VIENNA — Austria's far-right Freedom Party is coming under fire for inflammatory newspaper campaign ads focused on Turkey and Israel ahead of next month's European elections.
Critics from across the political spectrum — including the chancellor — say the ads are a crass attempt to shore up anti-Muslim and anti-Semitic sentiment.
The ads, the first of which appeared in the mass-circulation Kronen Zeitung, stress that the Freedom Party would veto EU accession of both Turkey and Israel to avoid "getting sucked into the bloody Middle East crisis."
The latest ad, which appeared Thursday in the tabloid Oesterreich, even features a small photo of Israeli Foreign Minister Avigdor Lieberman and quotes him as saying that Israel's accession to the EU was an "option."
Focus on Israel is new
Israel is not vying for entry in the EU. Even if it applied, its chances would be remote at best as it is not a European state — a basic application requirement under the founding EU treaties.
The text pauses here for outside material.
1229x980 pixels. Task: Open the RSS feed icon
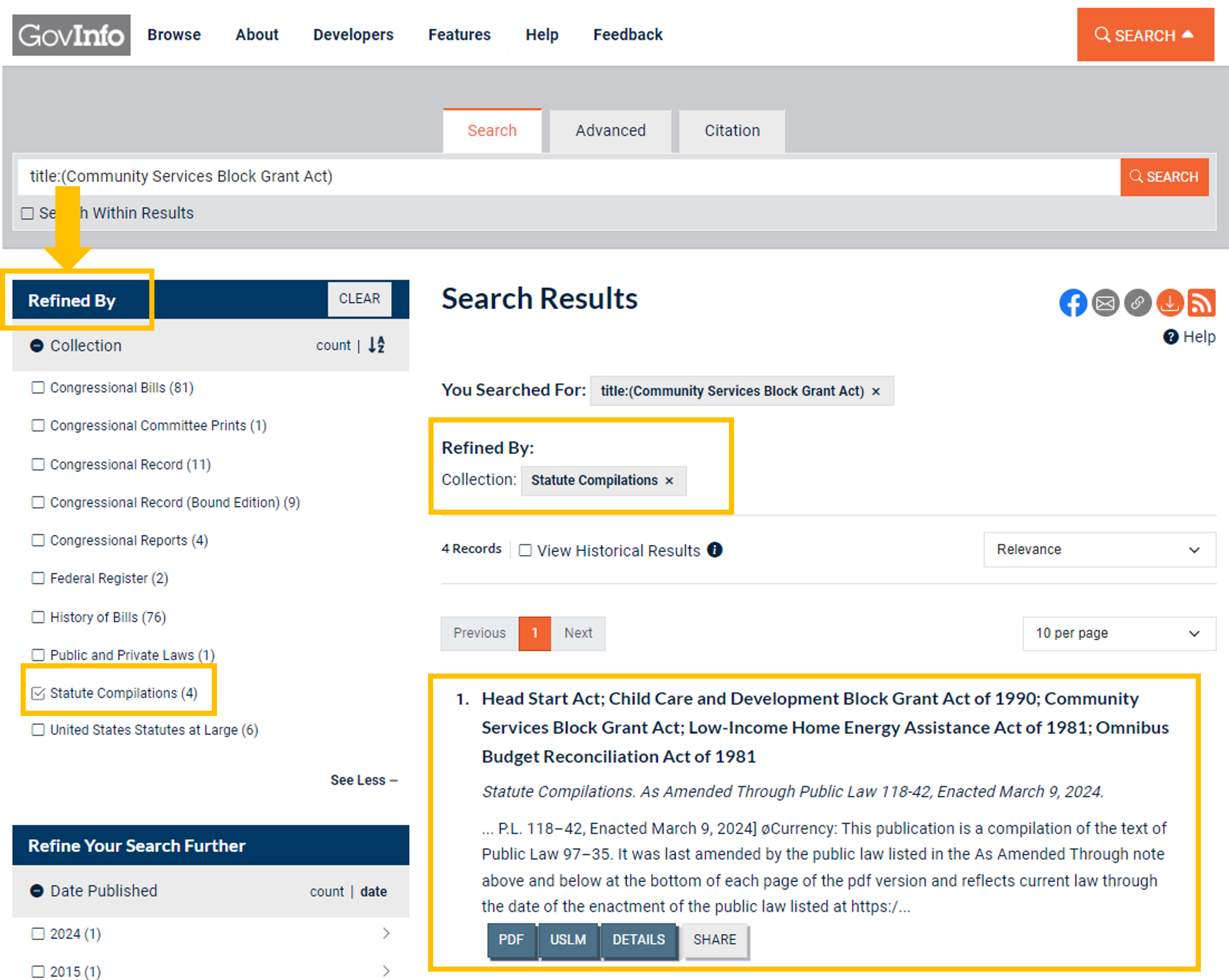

While the Freedom Party has blatantly targeted Muslims and Turkey for some time, the focus on Israel is new.
In an unusually harsh response, Chancellor Werner Faymann, a Social Democrat, called Freedom Party chief Heinz-Christian Strache a "hate preacher" in a newspaper interview this week.
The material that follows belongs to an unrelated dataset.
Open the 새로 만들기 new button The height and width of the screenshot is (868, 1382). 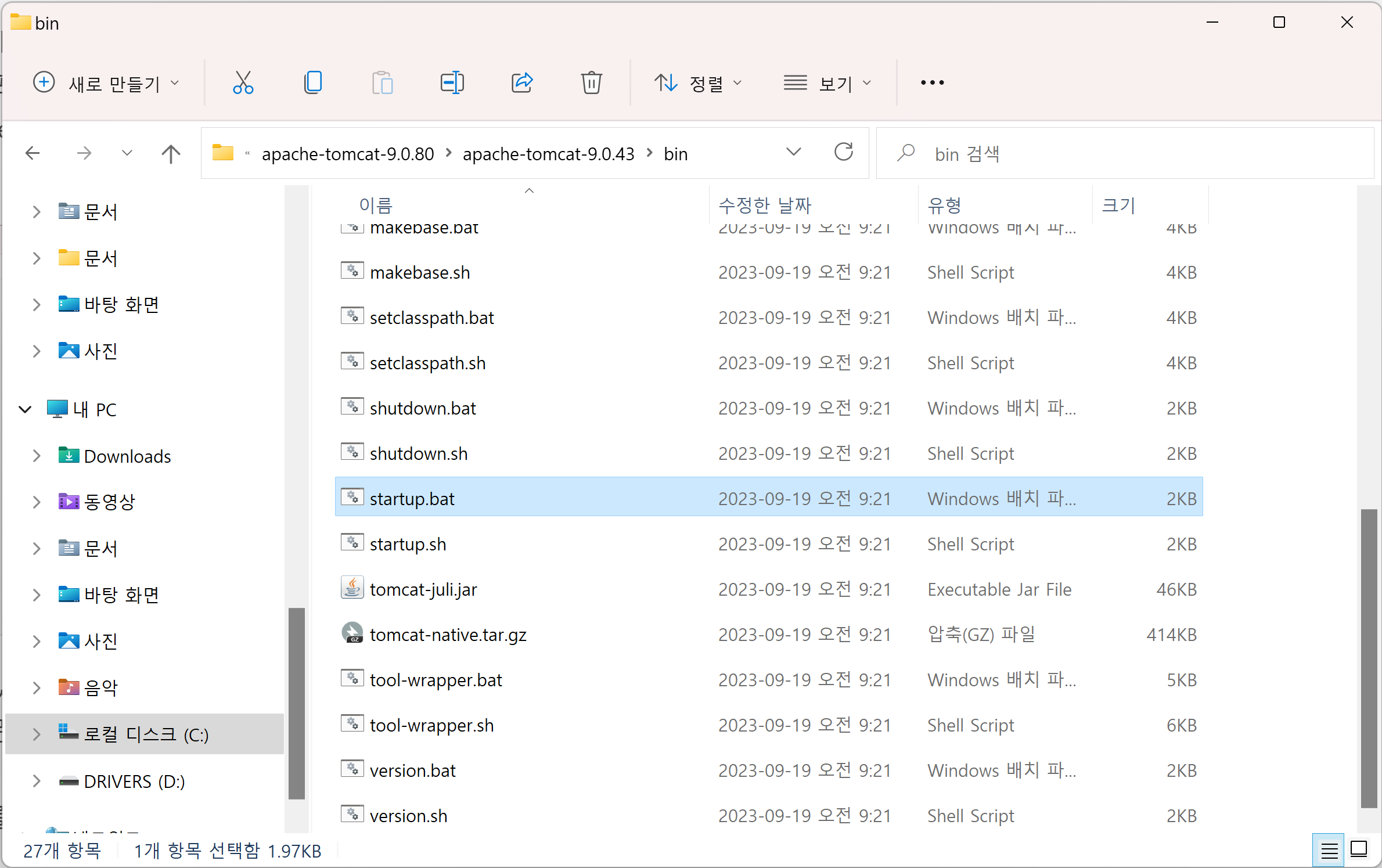click(106, 83)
"It cannot become a trivial offense in our country to establish oneself using Israel and religious feelings in order to incite hatred and gain a few votes," Faymann said in a subsequent statement. "I consider this a disgrace for a politician."
The 27-nation EU opened membership talks with Turkey in 2005, but there has been little progress because of disagreements over issues such as human rights, Cyprus and general opposition from some countries — including Austria.
Strache, who has ambitions to become the mayor of Vienna, has also caused controversy for holding up a cross at a recent demonstration against the expansion of a Muslim center.
Too early to forecast
Cardinal Christoph Schoenborn, Austria's top churchman, said in a sermon Thursday that the cross was a symbol of reconciliation that must not be misused politically or used against other religions.
Analysts say it is still too early to forecast how the Freedom Party will do on June 7, election day. In the last European elections in 2004, the party got roughly 6 percent of the vote and one mandate. In September's national elections, it took 17.5 percent of the votes and came in third behind the center-left Social Democrats and conservative People's Party.
Christoph Hofinger, co-director of the SORA Institute on Social Research and Analysis, said the Freedom Party would likely see significant gains compared to five years ago.
"They over-stretched it a bit with their aggressive slogans — it's really, really hard to predict how they'll do," Hofinger said.